# [Data extracts]
•••

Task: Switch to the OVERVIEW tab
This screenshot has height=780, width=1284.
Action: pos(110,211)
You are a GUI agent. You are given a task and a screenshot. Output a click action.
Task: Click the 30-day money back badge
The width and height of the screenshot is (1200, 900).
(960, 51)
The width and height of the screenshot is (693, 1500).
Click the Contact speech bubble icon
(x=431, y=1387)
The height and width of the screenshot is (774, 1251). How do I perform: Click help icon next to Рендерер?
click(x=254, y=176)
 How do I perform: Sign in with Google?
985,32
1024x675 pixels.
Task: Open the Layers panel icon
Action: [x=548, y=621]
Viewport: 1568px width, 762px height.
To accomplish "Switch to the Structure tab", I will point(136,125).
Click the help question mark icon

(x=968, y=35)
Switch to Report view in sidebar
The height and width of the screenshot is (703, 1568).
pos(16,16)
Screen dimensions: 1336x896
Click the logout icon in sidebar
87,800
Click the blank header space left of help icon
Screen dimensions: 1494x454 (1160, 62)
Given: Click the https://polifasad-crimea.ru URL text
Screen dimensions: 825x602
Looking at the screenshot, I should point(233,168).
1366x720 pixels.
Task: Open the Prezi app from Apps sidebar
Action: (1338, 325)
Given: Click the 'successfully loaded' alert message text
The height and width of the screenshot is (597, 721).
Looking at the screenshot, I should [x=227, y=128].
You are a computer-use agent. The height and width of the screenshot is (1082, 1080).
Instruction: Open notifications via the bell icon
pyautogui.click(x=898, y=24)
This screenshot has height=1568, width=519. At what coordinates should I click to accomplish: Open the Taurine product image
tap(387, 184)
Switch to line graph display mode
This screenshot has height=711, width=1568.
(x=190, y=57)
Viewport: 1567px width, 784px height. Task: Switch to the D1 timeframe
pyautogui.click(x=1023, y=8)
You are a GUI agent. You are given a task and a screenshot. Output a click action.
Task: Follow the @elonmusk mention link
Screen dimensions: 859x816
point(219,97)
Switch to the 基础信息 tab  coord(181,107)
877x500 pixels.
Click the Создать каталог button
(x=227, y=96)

•••

# [Work instructions]
Start at the line with "The height and width of the screenshot is (703, 1568).". Give that line and every line after it again, word for word, through the last line above.

# [Finished exercise]
The height and width of the screenshot is (703, 1568).
pos(16,16)
Screen dimensions: 1336x896
Click the logout icon in sidebar
87,800
Click the blank header space left of help icon
Screen dimensions: 1494x454 (1160, 62)
Given: Click the https://polifasad-crimea.ru URL text
Screen dimensions: 825x602
Looking at the screenshot, I should point(233,168).
1366x720 pixels.
Task: Open the Prezi app from Apps sidebar
Action: (1338, 325)
Given: Click the 'successfully loaded' alert message text
The height and width of the screenshot is (597, 721).
Looking at the screenshot, I should [x=227, y=128].
You are a computer-use agent. The height and width of the screenshot is (1082, 1080).
Instruction: Open notifications via the bell icon
pyautogui.click(x=898, y=24)
This screenshot has height=1568, width=519. At what coordinates should I click to accomplish: Open the Taurine product image
tap(387, 184)
Switch to line graph display mode
This screenshot has height=711, width=1568.
(x=190, y=57)
Viewport: 1567px width, 784px height. Task: Switch to the D1 timeframe
pyautogui.click(x=1023, y=8)
You are a GUI agent. You are given a task and a screenshot. Output a click action.
Task: Follow the @elonmusk mention link
Screen dimensions: 859x816
point(219,97)
Switch to the 基础信息 tab  coord(181,107)
877x500 pixels.
Click the Создать каталог button
(x=227, y=96)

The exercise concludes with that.